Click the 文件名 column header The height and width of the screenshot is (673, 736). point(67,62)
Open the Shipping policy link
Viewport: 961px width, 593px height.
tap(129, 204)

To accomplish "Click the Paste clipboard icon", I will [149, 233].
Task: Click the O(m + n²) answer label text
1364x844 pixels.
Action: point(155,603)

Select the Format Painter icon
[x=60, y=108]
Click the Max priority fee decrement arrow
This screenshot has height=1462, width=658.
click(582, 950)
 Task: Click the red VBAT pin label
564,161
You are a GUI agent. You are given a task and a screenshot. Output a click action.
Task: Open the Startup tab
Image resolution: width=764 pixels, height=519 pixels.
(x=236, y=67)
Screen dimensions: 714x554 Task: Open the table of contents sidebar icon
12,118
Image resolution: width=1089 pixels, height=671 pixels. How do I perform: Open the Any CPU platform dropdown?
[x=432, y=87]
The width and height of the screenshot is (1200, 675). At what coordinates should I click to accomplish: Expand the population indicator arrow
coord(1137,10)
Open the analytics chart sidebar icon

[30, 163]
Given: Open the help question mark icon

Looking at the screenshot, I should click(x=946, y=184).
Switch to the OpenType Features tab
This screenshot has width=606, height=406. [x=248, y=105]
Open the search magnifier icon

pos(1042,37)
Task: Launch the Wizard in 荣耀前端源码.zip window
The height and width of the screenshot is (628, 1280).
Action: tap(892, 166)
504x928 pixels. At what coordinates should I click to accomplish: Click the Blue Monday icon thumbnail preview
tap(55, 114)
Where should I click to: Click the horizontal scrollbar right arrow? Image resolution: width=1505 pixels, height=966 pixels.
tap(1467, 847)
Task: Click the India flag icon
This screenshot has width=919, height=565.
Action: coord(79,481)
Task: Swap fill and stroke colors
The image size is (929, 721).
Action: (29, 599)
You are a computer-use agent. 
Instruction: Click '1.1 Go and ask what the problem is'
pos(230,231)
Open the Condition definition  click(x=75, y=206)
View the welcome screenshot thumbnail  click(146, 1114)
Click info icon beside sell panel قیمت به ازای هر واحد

..........

→ EXERCISE INSTRUCTIONS
Begin at the first line of the entries above and copy every line exactly, ending with the line that contains "Click the Max priority fee decrement arrow".

→ YOUR SOLUTION
Click the 文件名 column header The height and width of the screenshot is (673, 736). point(67,62)
Open the Shipping policy link
Viewport: 961px width, 593px height.
tap(129, 204)

To accomplish "Click the Paste clipboard icon", I will [149, 233].
Task: Click the O(m + n²) answer label text
1364x844 pixels.
Action: point(155,603)

Select the Format Painter icon
[x=60, y=108]
Click the Max priority fee decrement arrow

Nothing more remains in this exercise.